WHAT YOU NEED TO DO:
Output must match the data below exactly from its first line through the line that contains "Être enregistré sur le site (750, 1505)", with no other line.

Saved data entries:
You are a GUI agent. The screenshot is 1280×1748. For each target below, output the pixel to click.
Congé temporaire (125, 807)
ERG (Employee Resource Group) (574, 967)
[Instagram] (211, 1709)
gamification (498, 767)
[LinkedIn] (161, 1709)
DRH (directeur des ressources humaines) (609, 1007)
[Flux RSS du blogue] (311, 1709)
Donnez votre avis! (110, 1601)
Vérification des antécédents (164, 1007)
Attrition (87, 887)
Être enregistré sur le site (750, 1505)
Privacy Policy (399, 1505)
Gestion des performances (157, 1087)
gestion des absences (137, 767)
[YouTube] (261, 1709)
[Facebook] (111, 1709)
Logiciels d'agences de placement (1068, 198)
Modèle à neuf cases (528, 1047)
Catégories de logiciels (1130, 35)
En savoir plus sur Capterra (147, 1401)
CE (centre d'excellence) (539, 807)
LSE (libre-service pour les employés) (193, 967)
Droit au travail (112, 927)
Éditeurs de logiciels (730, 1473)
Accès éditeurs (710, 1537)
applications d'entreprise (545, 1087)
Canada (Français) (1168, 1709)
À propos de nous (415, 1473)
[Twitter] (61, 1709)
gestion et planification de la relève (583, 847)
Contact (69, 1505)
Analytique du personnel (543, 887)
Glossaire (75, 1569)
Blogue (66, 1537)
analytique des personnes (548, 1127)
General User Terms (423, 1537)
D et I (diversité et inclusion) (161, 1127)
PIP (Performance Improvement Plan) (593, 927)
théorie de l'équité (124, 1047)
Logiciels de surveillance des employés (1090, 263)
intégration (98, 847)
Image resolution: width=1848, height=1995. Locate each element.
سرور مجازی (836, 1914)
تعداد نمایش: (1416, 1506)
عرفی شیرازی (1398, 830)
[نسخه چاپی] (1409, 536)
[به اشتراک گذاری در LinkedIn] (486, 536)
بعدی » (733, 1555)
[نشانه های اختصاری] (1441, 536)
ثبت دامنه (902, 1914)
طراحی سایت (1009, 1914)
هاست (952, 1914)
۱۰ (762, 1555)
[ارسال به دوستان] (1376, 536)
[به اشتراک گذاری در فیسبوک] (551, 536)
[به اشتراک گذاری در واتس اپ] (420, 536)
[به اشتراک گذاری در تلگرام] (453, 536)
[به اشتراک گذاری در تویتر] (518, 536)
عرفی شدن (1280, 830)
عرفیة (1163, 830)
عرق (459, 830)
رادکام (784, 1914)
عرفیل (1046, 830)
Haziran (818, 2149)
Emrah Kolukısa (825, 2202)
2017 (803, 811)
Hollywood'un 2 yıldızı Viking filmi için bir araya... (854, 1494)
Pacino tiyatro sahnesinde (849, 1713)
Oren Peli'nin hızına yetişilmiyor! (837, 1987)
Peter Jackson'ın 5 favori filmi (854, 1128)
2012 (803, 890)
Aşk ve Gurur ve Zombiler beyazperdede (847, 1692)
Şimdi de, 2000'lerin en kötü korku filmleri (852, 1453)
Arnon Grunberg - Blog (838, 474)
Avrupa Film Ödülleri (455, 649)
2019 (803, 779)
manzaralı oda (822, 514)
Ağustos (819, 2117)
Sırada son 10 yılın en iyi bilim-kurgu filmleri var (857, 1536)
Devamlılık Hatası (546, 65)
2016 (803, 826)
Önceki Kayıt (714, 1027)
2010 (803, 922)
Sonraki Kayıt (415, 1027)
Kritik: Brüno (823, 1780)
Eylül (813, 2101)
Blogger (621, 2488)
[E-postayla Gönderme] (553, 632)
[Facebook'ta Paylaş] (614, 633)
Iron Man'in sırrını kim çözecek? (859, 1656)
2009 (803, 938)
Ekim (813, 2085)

ANSWER SPACE:
You are a GUI agent. The screenshot is 1280×1748. For each target below, output the pixel to click.
Congé temporaire (125, 807)
ERG (Employee Resource Group) (574, 967)
[Instagram] (211, 1709)
gamification (498, 767)
[LinkedIn] (161, 1709)
DRH (directeur des ressources humaines) (609, 1007)
[Flux RSS du blogue] (311, 1709)
Donnez votre avis! (110, 1601)
Vérification des antécédents (164, 1007)
Attrition (87, 887)
Être enregistré sur le site (750, 1505)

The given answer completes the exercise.